Ask Jeeves is Officially Dead: The 90s Butler Was Here Before Google Started

Ask Jeeves farewell

Ask Jeeves is hanging up the suit for good. What the hell is Ask Jeeves, you ask? Well, you clearly weren’t around during the early days of the world wide web.

IAC quietly pulled the plug on Ask.com on May 1, ending a 25-year run for one of the most recognizable faces of the dial-up era. Just a farewell message on the site that read: every great search must come to an end.

If you’re not familiar with IAC, it’s a massive American holding company that has made a career out of building and spinning off huge digital brands. Expedia, Match Group, and Vimeo all came through IAC at some point. The firm also runs an enormous media portfolio through Dotdash Meredith, which owns titles like People, Investopedia, and Better Homes & Gardens.

For anyone who grew up online in the late 90s, Ask Jeeves was a genuine part of what made the early internet feel alive, back in 1997 (yes, that’s before Google went live in 1998 and gave us accurate search). The whole premise was charming and a little ridiculous: a cartoon butler in a waistcoat who would answer your questions in plain English, at a time when every other search engine wanted you to type in keywords like you were programming a fax machine.

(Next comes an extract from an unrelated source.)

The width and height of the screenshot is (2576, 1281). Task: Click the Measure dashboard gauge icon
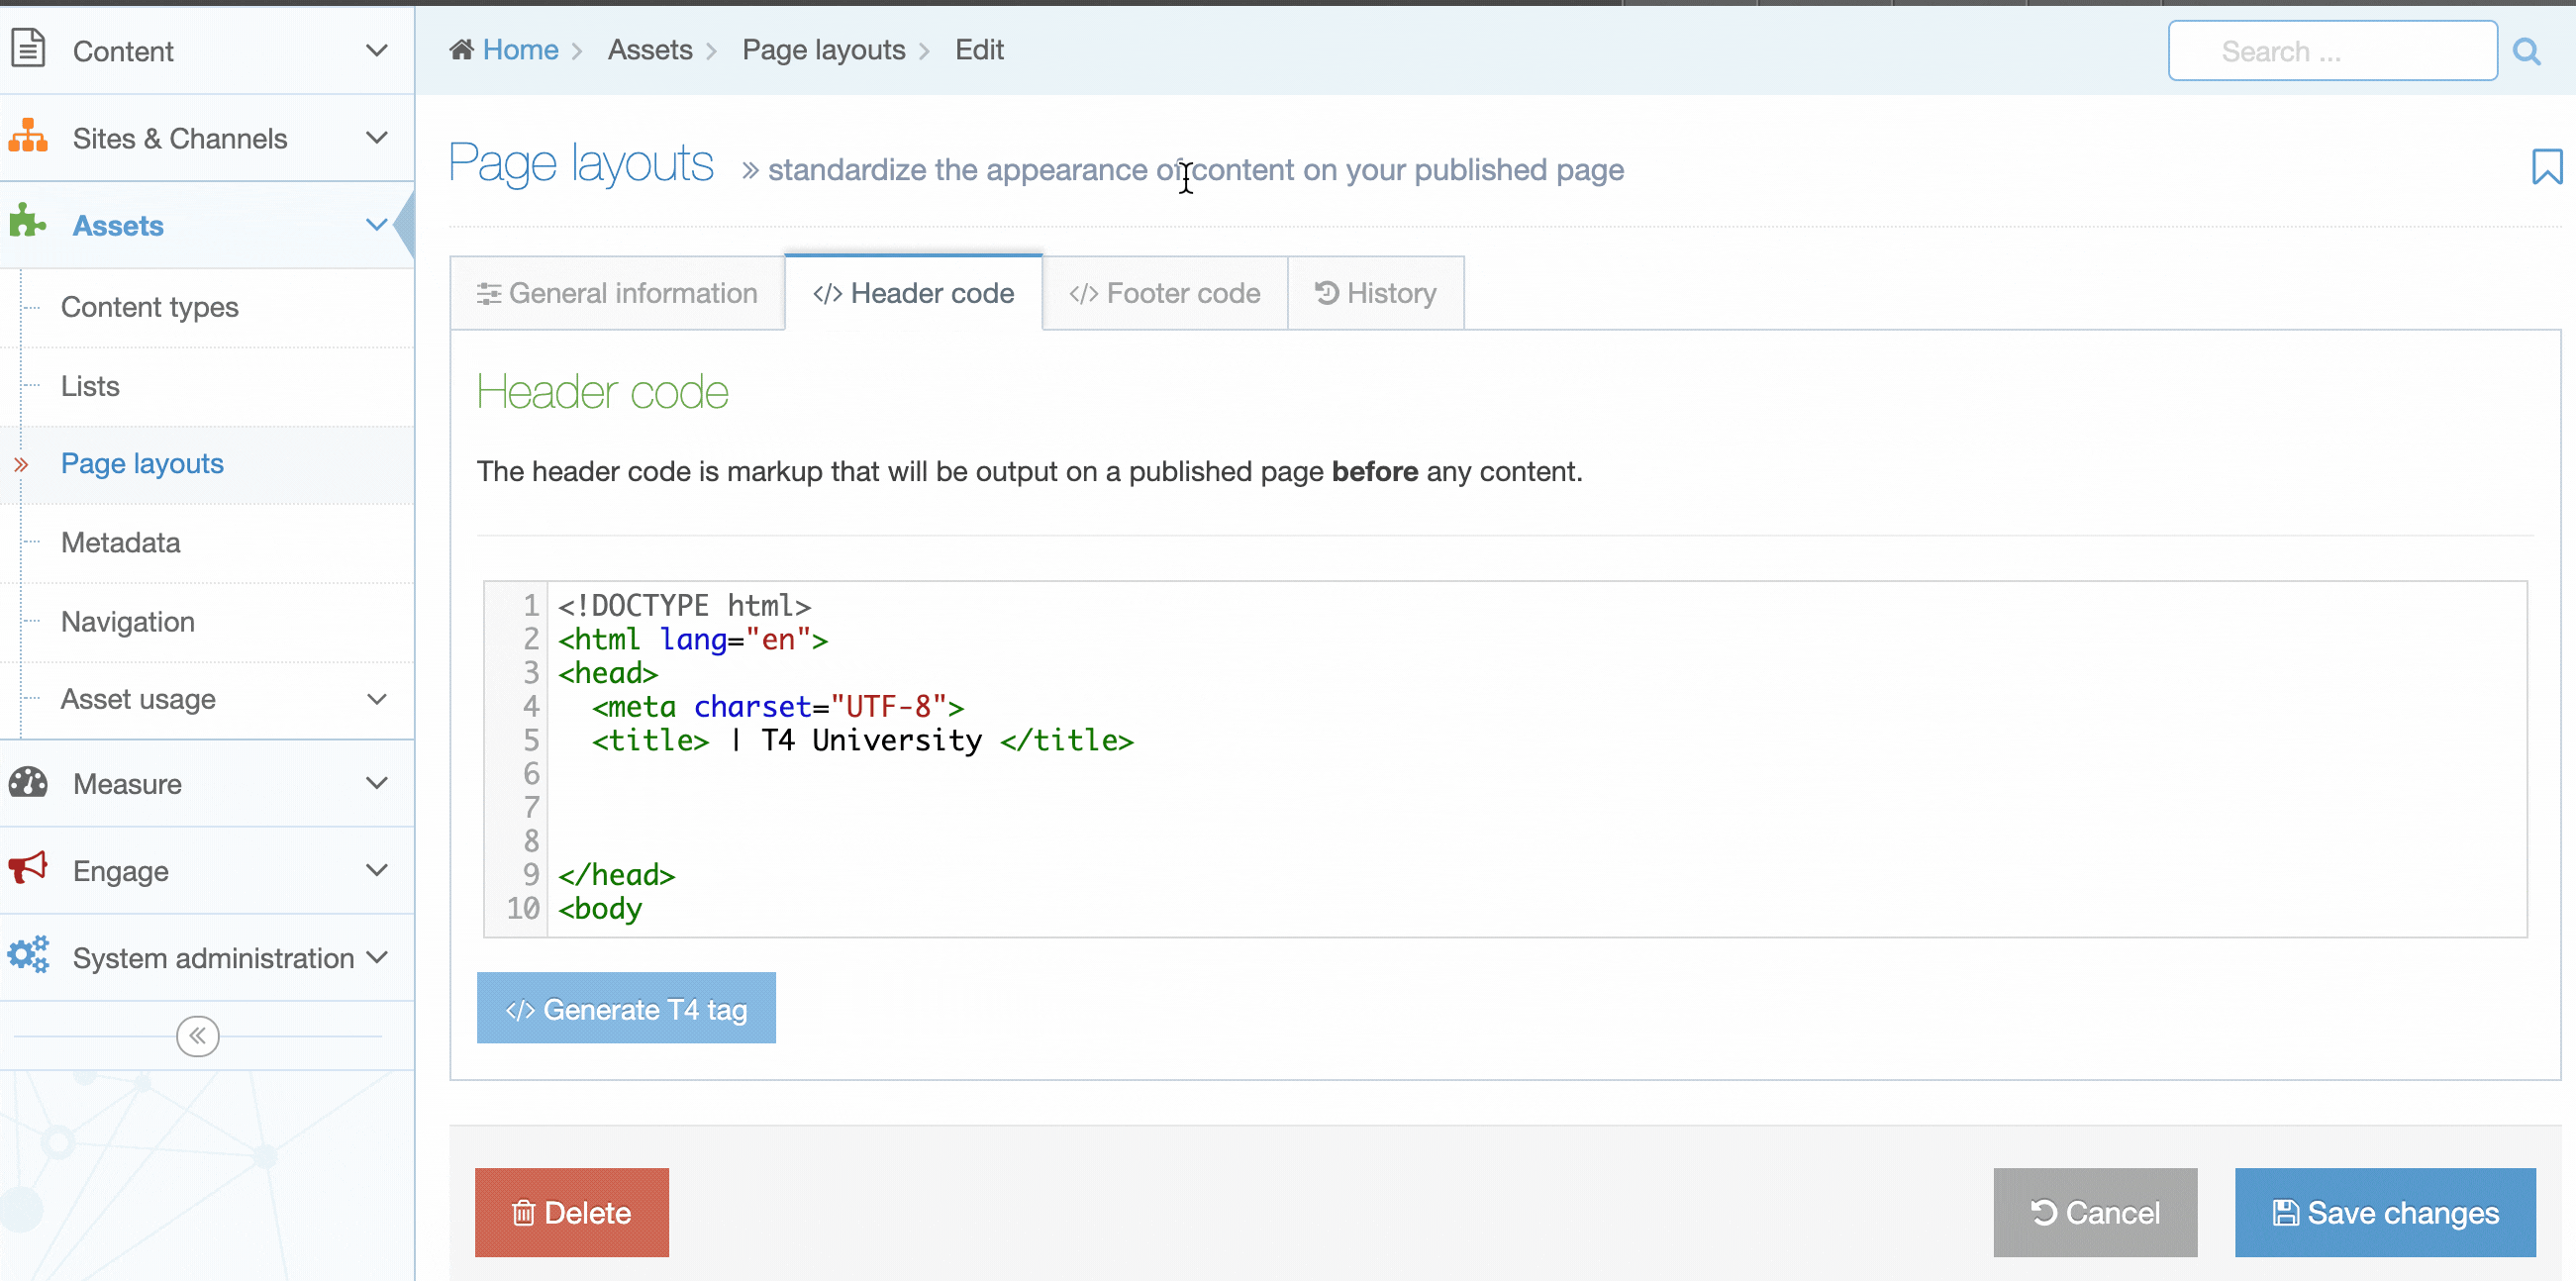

It just didn’t last long enough to matter. Jeeves the mascot was phased out in the mid-2000s and Ask.com spent the years after that trying to find some kind of footing in a world Google had already locked up. IAC, which has been cutting things that don’t fit anymore, apparently decided there was nothing left to try.

“We are deeply grateful to the brilliant engineers, designers, and teams who built and supported Ask over the decades. And to you—the millions of users who turned to us for answers in a rapidly changing world—thank you for your endless curiosity, your loyalty, and your trust. Jeeves’ spirit endures,” concludes the Ask.com website.

For a certain generation from the 90s, this one stings a little as it makes you feel real old. Ask Jeeves was never the most powerful search engine. But it was proof that the early internet had a personality and wasn’t afraid to show it. Now the big question remains–what’s coming next on Ask.com?